President Donald Trump fumed on Twitter soon before former special counsel Robert Mueller was set to testify before Congress over the news that a member of Mueller's team will sit alongside him during that testimony.

"It was NEVER agreed that Robert Mueller could use one of his many Democrat Never Trumper lawyers to sit next to him and help him with his answers," Trump wrote Wednesday morning. "This was specifically NOT agreed to, and I would NEVER have agreed to it. The Greatest Witch Hunt in U.S. history, by far!"

He also accused Democrats of trying to "illegally fabricate a crime" and pin it on a "very innocent President," calling the investigation "an illegal and treasonous attack on our Country," and again questioned Mueller's impartiality, adding "NO COLLUSION, NO OBSTRUCTION!"

On Tuesday night, Trump lamented news that the attorney would join Mueller, tweeting about how "very unfair" he thought it was.

"Just got back only to hear of a last minute change allowing a Never Trumper attorney to help Robert Mueller with his testimony before Congress tomorrow," Trump wrote also. "What a disgrace to our system. Never heard of this before. VERY UNFAIR, SHOULD NOT BE ALLOWED. A rigged Witch Hunt!"

Trump's annoyance followed reports that one of Mueller's longtime aides, Aaron Zebley, was set to appear alongside him during his Wednesday testimony to the House Judiciary and Intelligence Committees. As NBC News reported, Mueller's team made a last-minute request that Zebley be sworn in and testify with Mueller during the hearings, where the former special counsel was slated to speak about his more than 440-page report on Russian interference in the 2016 election, whether the Trump campaign and associates conspired with Russian officials, and if Trump obstructed the investigation.

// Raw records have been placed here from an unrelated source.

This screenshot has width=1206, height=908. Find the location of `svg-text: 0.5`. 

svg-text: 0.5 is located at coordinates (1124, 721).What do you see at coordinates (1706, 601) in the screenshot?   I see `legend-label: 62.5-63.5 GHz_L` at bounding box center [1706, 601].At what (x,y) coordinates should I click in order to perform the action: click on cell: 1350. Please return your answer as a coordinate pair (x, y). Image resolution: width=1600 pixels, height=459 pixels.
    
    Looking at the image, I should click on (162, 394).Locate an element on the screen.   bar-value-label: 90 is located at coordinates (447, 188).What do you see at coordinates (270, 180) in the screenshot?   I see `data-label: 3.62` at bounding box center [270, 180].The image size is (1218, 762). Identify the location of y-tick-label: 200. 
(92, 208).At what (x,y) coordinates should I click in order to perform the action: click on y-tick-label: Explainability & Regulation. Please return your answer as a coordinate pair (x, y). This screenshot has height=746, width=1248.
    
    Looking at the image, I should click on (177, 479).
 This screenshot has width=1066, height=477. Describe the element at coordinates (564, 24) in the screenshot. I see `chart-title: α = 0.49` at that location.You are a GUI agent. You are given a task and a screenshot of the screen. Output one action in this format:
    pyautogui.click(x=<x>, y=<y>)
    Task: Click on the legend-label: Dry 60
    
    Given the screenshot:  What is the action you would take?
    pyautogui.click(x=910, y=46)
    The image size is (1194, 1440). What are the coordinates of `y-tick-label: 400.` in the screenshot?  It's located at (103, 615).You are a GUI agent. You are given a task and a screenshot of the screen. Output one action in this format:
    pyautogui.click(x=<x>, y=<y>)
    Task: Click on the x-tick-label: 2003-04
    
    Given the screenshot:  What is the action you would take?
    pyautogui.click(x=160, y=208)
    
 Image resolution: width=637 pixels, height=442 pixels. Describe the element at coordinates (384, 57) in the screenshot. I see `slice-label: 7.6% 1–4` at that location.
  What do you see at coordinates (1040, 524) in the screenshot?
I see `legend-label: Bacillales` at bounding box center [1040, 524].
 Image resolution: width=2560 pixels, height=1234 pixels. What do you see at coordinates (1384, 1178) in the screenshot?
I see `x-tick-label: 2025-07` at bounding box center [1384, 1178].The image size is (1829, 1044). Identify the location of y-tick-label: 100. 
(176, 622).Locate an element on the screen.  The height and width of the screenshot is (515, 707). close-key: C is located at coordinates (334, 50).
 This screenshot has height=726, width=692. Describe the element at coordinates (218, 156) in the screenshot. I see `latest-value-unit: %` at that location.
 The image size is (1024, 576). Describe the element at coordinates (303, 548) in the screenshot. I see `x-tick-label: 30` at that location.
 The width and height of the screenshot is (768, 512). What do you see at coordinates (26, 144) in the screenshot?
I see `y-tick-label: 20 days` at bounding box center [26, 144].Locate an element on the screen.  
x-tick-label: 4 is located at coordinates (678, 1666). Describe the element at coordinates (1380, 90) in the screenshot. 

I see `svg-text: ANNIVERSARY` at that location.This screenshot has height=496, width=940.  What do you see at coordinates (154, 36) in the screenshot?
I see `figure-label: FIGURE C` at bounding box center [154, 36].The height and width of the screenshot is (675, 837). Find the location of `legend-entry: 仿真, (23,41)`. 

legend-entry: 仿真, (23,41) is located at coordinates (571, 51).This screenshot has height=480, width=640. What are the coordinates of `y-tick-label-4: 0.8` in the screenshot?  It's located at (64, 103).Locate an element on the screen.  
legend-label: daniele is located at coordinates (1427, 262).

In the first hearing, Zebley will sit alongside Mueller, but will not be sworn in, a Judiciary Committee spokesperson said. Mueller can confer with Zebley during questioning, but the attorney cannot answer questions.

Rep. Doug Collins of Georgia, ranking member of the Judiciary Committee, said Tuesday GOP members had "not gotten assurances from the House Democrats on the committee that he [Zebley] will not speak."

"He's not supposed to speak in that role to anyone on the committee or asked questions. And we're asking, and, frankly, that that be confirmed before the hearing. So we don't have to waste time with it tomorrow," Collins said.

Mueller spokesman Jim Popkin disputed the idea Zebley's presence amounted to an 11th-hour addition.

"Aaron Zebley was the Deputy Special Counsel and had day-to-day oversight of the investigations conducted by the Office," Popkin said in a statement Tuesday. "He will accompany Special Counsel Mueller to the Wednesday hearings, as was discussed with the committees more than a week ago."

Meanwhile, an Intelligence Committee aide told NBC News late Tuesday that Zebley will be sworn in for that hearing.

The president's public schedule is clear until around 4 p.m. ET Wednesday; he has said both that he has no plans to watch the former special counsel's testimony, and that he might watch "a little bit" of it.